ある男の夢

「――よって、本日の授業は休校、本日一日を調査に当て、翌日に説明会を行う、内容如何によっては明日より授業再開だ。」


『――しゃあ!来たぜ来たぜ!』


 ある生徒の胸中をしり目に全校集会は進んでいく。


 アプリヘンド特殊養成校で、全校集会は相応の有事を意味する。


 今回は襲撃だ――それも生徒が怪我をしている。


 とはいえ、生徒はそれほど動揺していないように見えた。


「襲撃だって、こわー……」


「でもまあ、狙われたのがあの人殺しだったならいいんじゃね?」


「最近アイツ調子乗っててイラついてたしな!とうとうメッキがはがれたってとこか?」


「アハハ、確かに!何が『死刑台の悪魔』よ。あいつ、箒で攻撃されて怪我したらしいわよ!」


「マジで?恰好わりー」


 クラスメイトの騒がしい声が響く。


 其処にはいつもの光景があった――いや、ありすぎた。


 人が一人襲われて、かつ、学園が休校になるほどの大事件の中にあって彼らの態度はあまりにも普段通りすぎる。

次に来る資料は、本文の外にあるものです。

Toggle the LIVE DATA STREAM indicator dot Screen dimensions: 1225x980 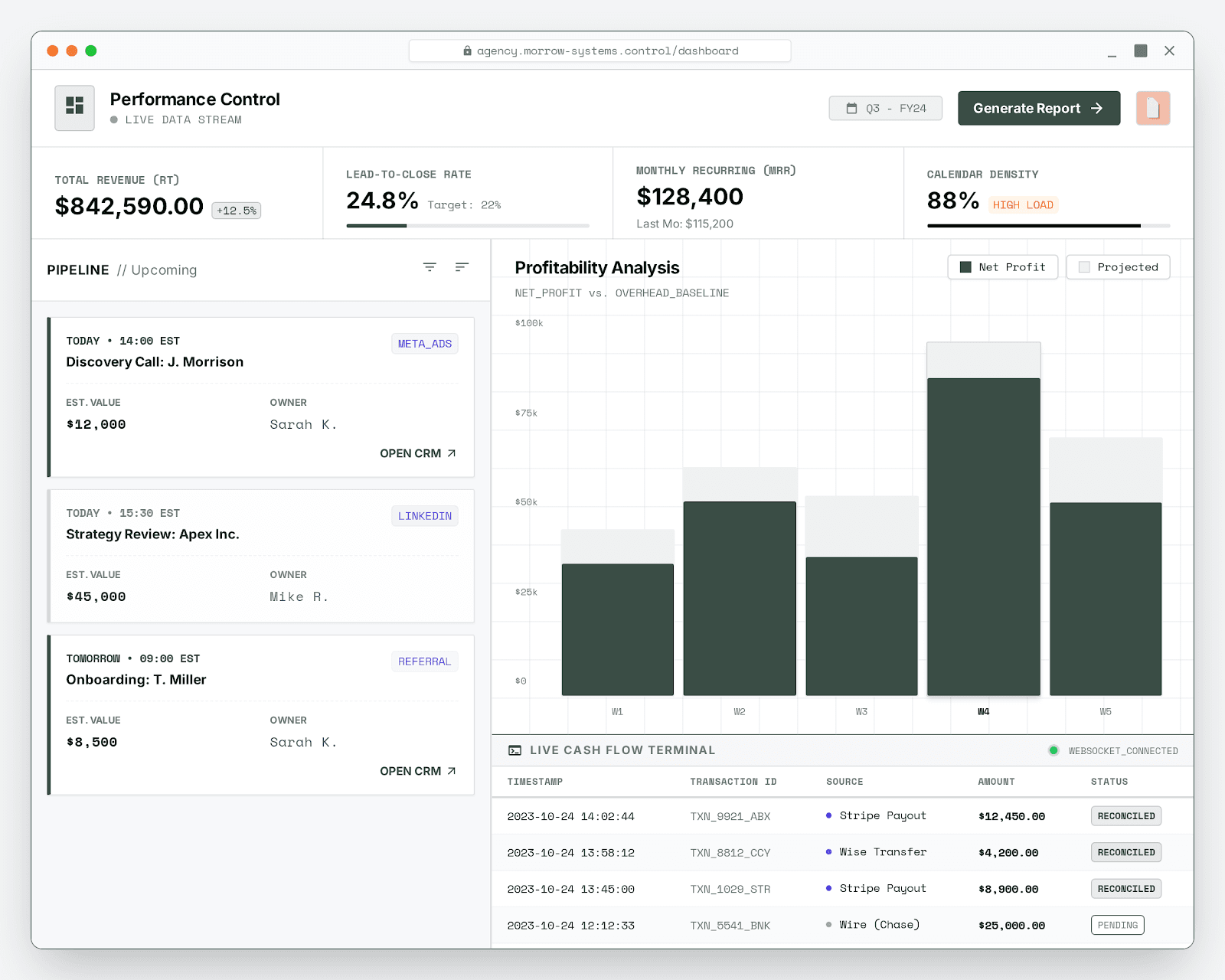coord(113,119)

『っち、どいつもこいつもビビり散らしやがって……情けねぇな。』


 要するに――彼らは平静を装っているのだ。


 彼――マゼンダは内心で舌打ちをする。


 情けのない連中だ、高々、モブ一人が襲われたくらいで――


『いや、こいつらもモブだったな……』


 そう考えを改めて前を見据える。


『まあ、どうでもいい、これから忙しくなるぞ!』


 しかし、彼はそれに心を乱されたりはしない――何せ、彼はこの後に何が起こるのか知っているのだ。


『っきちんとルートには乗れた。協力者にあのモブが出てきたのは想定外だけど、アイツは怪我してる、『魔力不適応』のバステを持ってるやつは基本回復も受け付けない。魔術のスキルツリーの上級スキルがないと逆にダメージだ。ってことはもう出てこない。』


 一つ心配が消えたことに彼は小躍りした、このままいけば『彼女』は自分の物だ!


『おっと、まだだ、ほかの連中も狙ってるはず……出し抜かれないようにしておかないと……』


 だが、問題はないだろう。自分よりも『今』に詳しいやつはいない。


 マゼンダは知ってる、この後に起こることを。


 マゼンダは知っている、この事件が誰の仕業なのかを。


 マゼンダは知っている――この世界があるゲームの中であることを。







 マゼンダ・ブロッサム――いや、桜 百さくらももは、桜家の長男であり、内向的な人間だった。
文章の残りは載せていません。